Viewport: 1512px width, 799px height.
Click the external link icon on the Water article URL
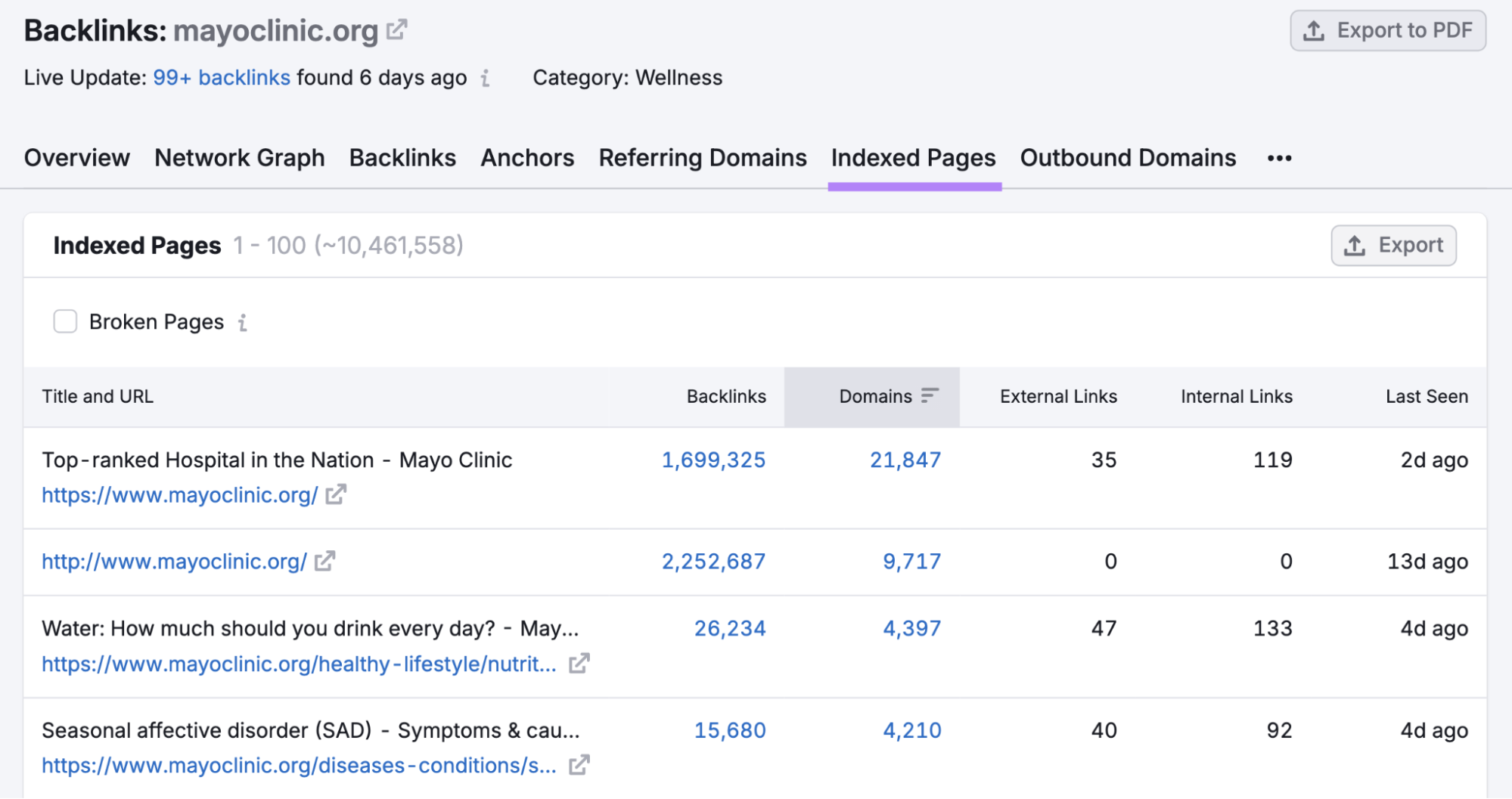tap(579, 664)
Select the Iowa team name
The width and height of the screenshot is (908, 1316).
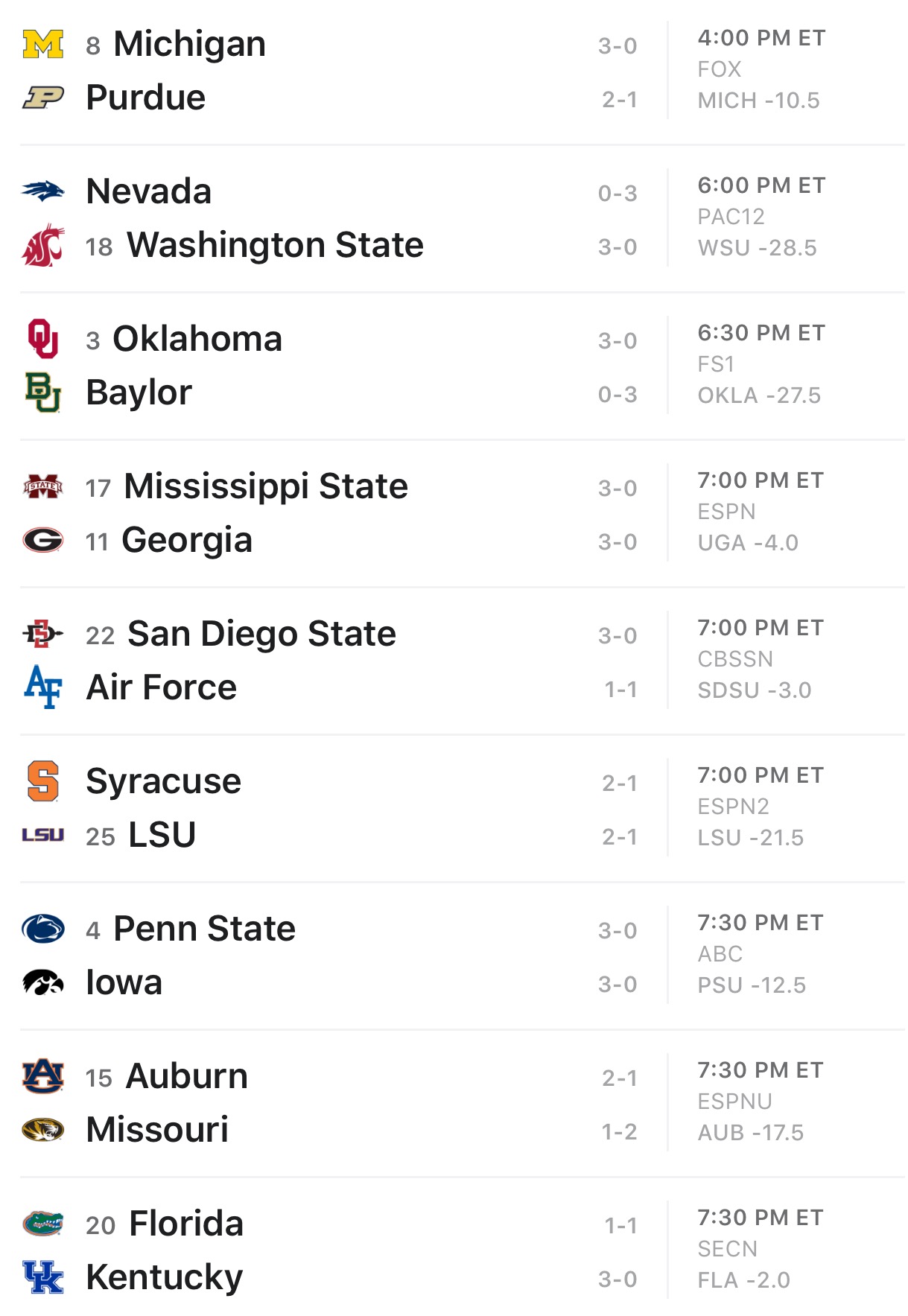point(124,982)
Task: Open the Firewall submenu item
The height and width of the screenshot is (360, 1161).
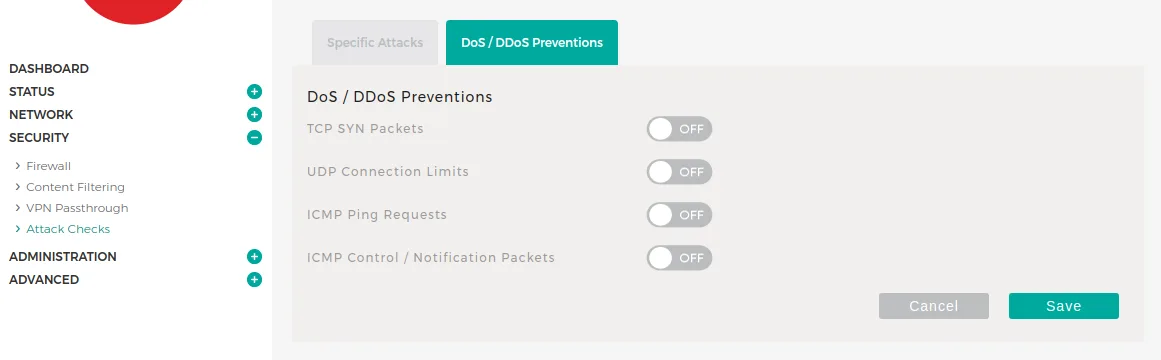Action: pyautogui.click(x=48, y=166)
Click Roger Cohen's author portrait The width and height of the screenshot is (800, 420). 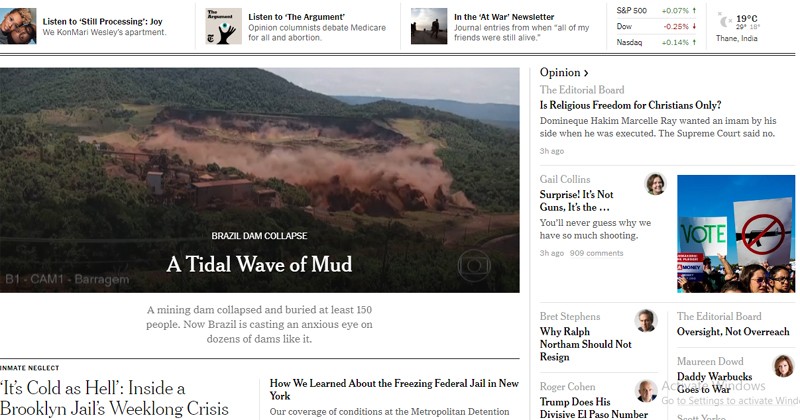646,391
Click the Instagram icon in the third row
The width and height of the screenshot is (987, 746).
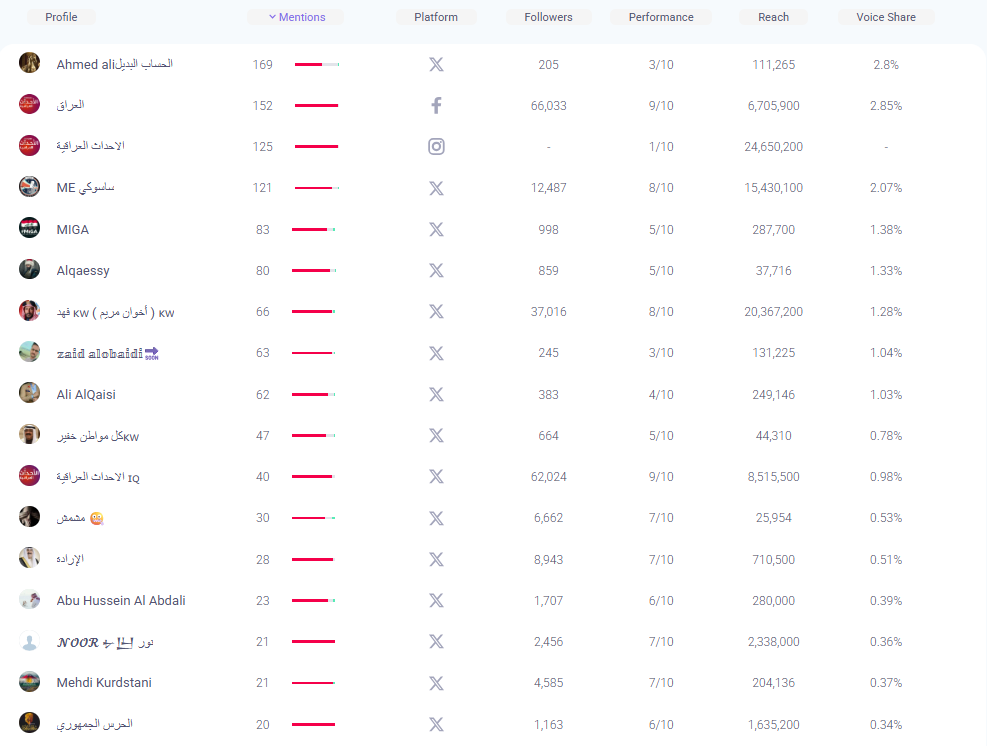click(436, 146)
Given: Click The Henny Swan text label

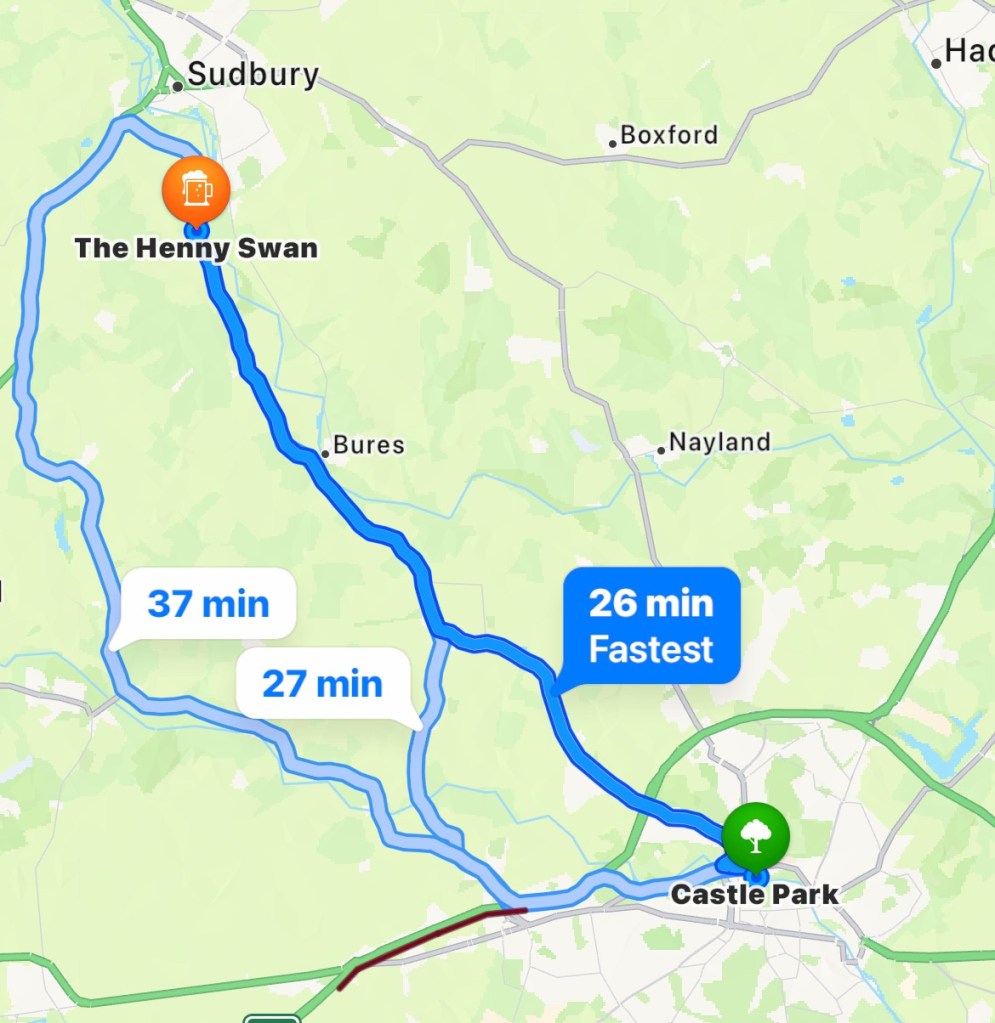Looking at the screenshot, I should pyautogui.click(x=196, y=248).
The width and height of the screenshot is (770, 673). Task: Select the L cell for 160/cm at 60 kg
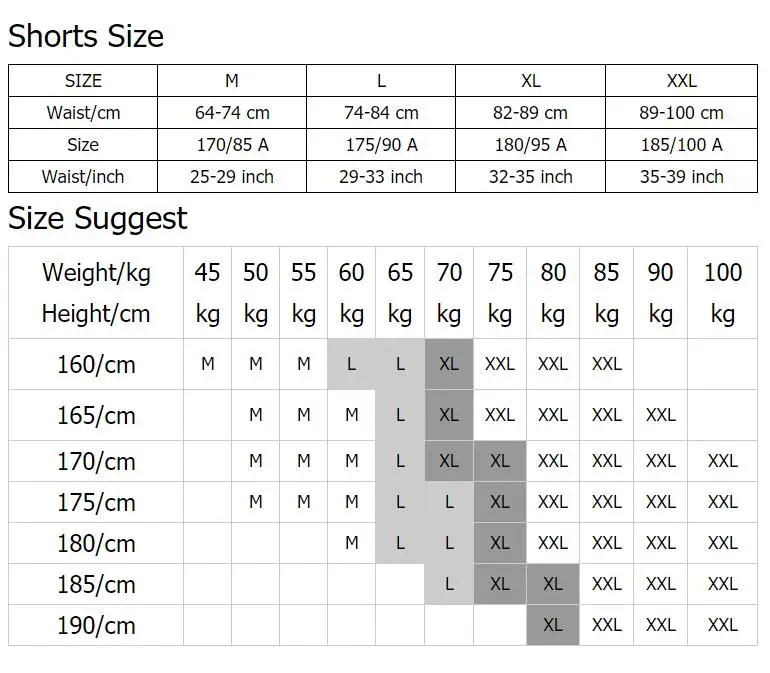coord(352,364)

### Objective
Starting at the beginning of the material and ending at the line that contains "point(124,982)", give every line as a JSON list of strings, one string per line, with blank lines and the pictures left out.

### Solution for this task
[
  "Viewport: 1512px width, 799px height.",
  "Click the external link icon on the Water article URL",
  "tap(579, 664)",
  "Select the Iowa team name",
  "The width and height of the screenshot is (908, 1316).",
  "point(124,982)"
]